Jedes Kind erwartet und benötigt bei der gemeinsamen Gestaltung der Bildungsarbeit einen äußeren und inneren Halt durch die pädagogische Fachkraft, damit sein Halt wachsen kann.
Eine Fachkraft, die dem Kind konsequent und eindeutig Halt gibt, ermöglicht ihm, dass es
- sich wohlfühlen,
- im strukturierten Raum und in der strukturierten Zeit geborgen erleben,
- Selbstvertrauen und Sicherheit gewinnen kann.
Durch diese Haltung kann die pädagogische Fachkraft entwicklungshinderliche Bedingungen und Einflüsse in entwicklungsförderliche wandeln und das seelische Grundbedürfnis des Kindes befriedigen. Sie ermöglicht ihm seine Selbststeuerung und Selbstaktivierung auf der Grundlage seiner Selbstwirksamkeitsüberzeugung.
Diese Entwicklungsarbeit beginnt dort, wo die pädagogische Fachkraft
- selbst Freude und Interesse daran hat, immer wieder neues Wissen zu erwerben;
- sich gemeinsam mit Kindern auf die Suche nach Antworten begibt;
- sich bemüht, offen und neugierig schwierige Situationen zu meistern, damit Kinder erleben können, dass Konflikte zum Leben gehören und weitgehend lösbar sind;
- verborgene Talente entdeckt, mutig aufgreift und sich mit Kindern auf eine spannende Entdeckungsreise einlässt;
- weltoffen auf alles Unbekannte zugeht, um mit Kindern den alltäglichen Schatz der unbekannten Welten zu heben.
::::
§ BITTE BEARBEITEN:
[a] Geben Sie aus dem Auszug über die pädagogische Fachkraft den Abschnitt von „Diese Entwicklungsarbeit beginnt“ bis „Welten zu heben.“ wortgetreu wieder.
[b] Prüfen Sie, ob die folgenden Aussagen mit dem Auszug über die pädagogische Fachkraft übereinstimmen, und belegen Sie jede Antwort mit Ja oder Nein sowie einem wörtlichen Zitat. (i) Die Entwicklungsarbeit beginnt dort, wo die Fachkraft selbst Freude daran hat, neues Wissen zu erwerben. (ii) Kinder sollen erleben, dass sich Konflikte grundsätzlich vermeiden lassen. (iii) Eine Fachkraft, die konsequent Halt gibt, ermöglicht dem Kind, Selbstvertrauen und Sicherheit zu gewinnen.
[c] Schreiben Sie den Auszug über die pädagogische Fachkraft im Anschluss an seinen letzten Satz weiter.
Die Einträge werden für die Bearbeitung nicht gebraucht.

[Gespeicherte Daten]
::::
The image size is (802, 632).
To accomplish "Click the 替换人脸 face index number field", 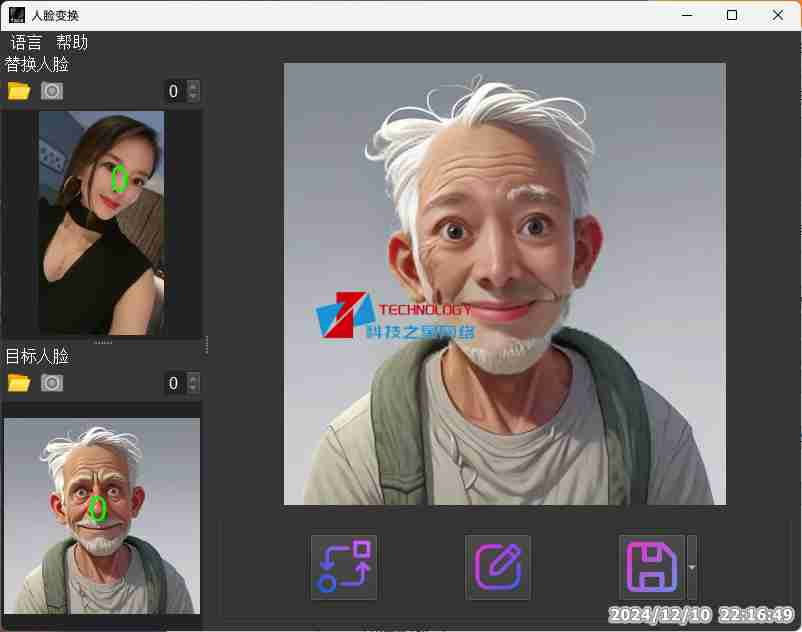I will pos(174,91).
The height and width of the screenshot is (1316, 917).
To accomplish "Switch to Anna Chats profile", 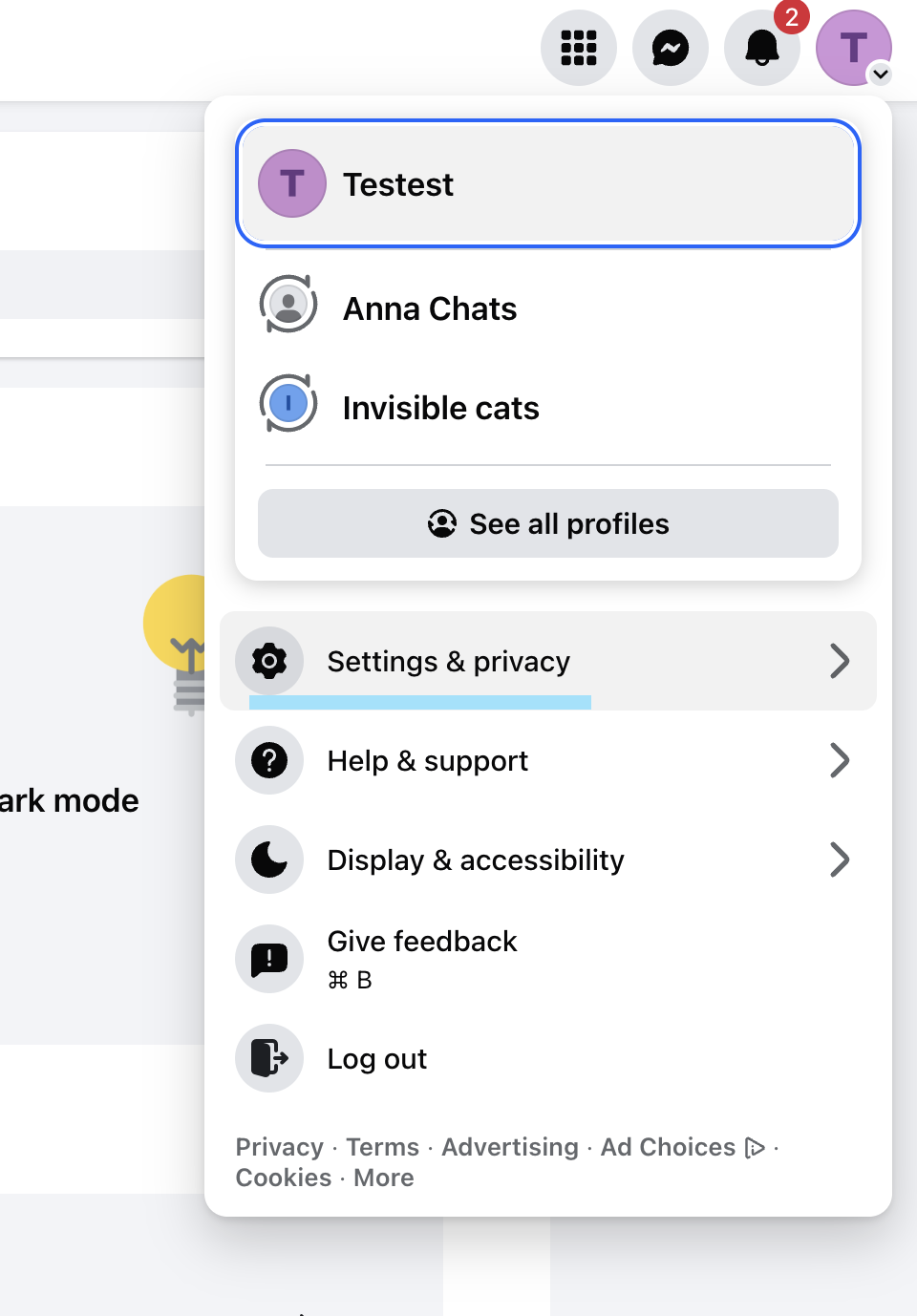I will [430, 308].
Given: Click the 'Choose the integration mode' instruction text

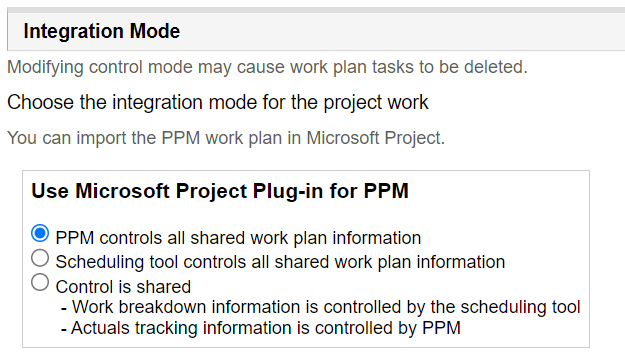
::::
§ LÖSUNGEN JE AUFGABE:
[a]
Diese Entwicklungsarbeit beginnt dort, wo die pädagogische Fachkraft
- selbst Freude und Interesse daran hat, immer wieder neues Wissen zu erwerben;
- sich gemeinsam mit Kindern auf die Suche nach Antworten begibt;
- sich bemüht, offen und neugierig schwierige Situationen zu meistern, damit Kinder erleben können, dass Konflikte zum Leben gehören und weitgehend lösbar sind;
- verborgene Talente entdeckt, mutig aufgreift und sich mit Kindern auf eine spannende Entdeckungsreise einlässt;
- weltoffen auf alles Unbekannte zugeht, um mit Kindern den alltäglichen Schatz der unbekannten Welten zu heben.

[b]
(i) Ja: „selbst Freude und Interesse daran hat, immer wieder neues Wissen zu erwerben“
(ii) Nein: „dass Konflikte zum Leben gehören und weitgehend lösbar sind“
(iii) Ja: „Selbstvertrauen und Sicherheit gewinnen kann“

[c]
Dem Kind Selbstbildung ermöglichen
Eine sich selbst bildende Fachkraft versucht die günstigste Umgebung für das Kind zu geben, in die es durch eigenes Handeln und Entdeckerfreude eintauchen kann. Durch diese Haltung weckt und stärkt sie die Fähigkeit des Kindes zu seiner Selbstwirksamkeit. Das zeigt das folgende Beispiel, das wir Mariele Diekhof verdanken.
Anton und seine Erzieherin
Schon an ihrem ersten Arbeitstag hörte die Erzieherin von dem „schlimmsten Jungen im ganzen Kindergarten“. Der 5-jährige Anton würge die Kinder. Ihre Eltern wollen nicht, dass er mit ihnen spiele.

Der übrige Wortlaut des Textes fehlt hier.